= WRITTEN PROBLEM =
Can you quote everything from the line containing "This screenshot has width=1272, height=952." down to the end of the items, word for word and leaving out the pictures?

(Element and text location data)
....
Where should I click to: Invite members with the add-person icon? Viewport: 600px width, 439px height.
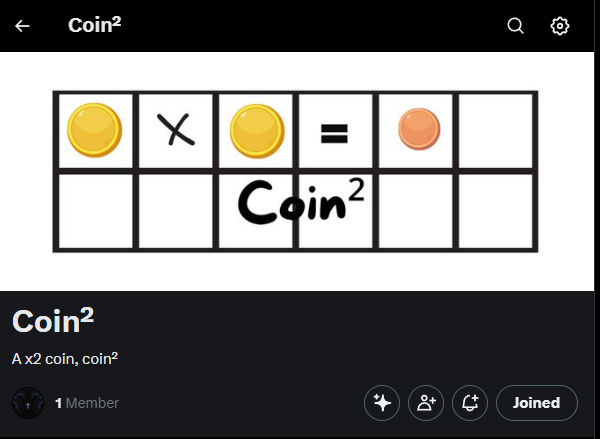click(425, 403)
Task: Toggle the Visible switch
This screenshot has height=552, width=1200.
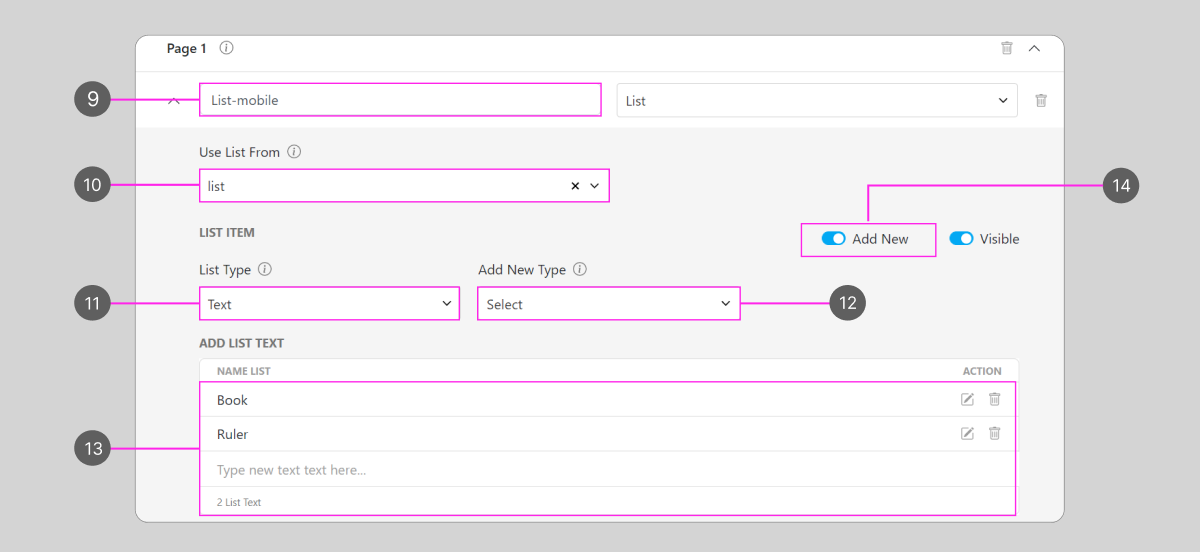Action: [961, 239]
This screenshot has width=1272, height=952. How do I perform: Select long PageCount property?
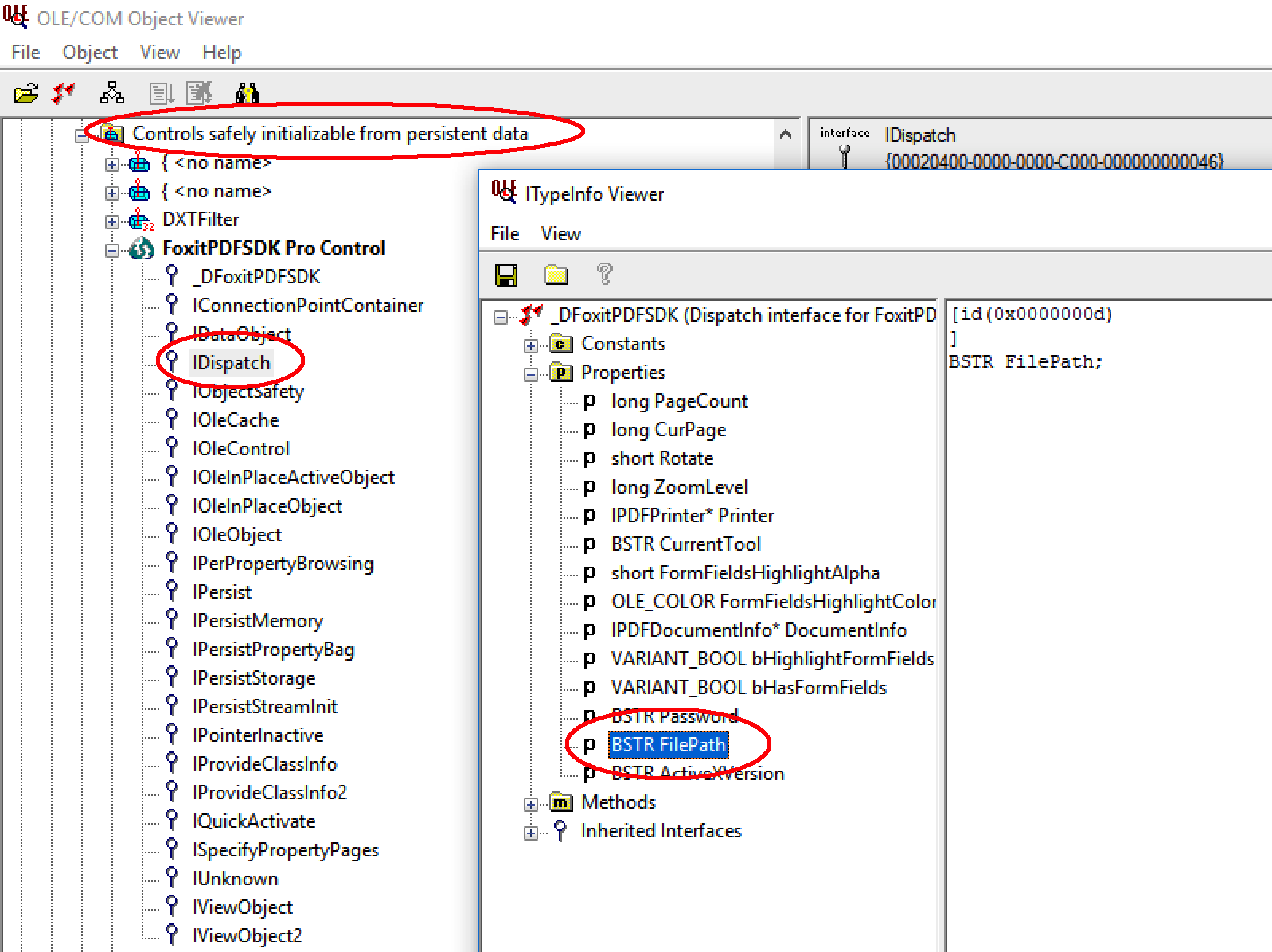tap(679, 401)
....
= REPLY =
This screenshot has width=1272, height=952. How do I perform: Select long PageCount property?
tap(679, 401)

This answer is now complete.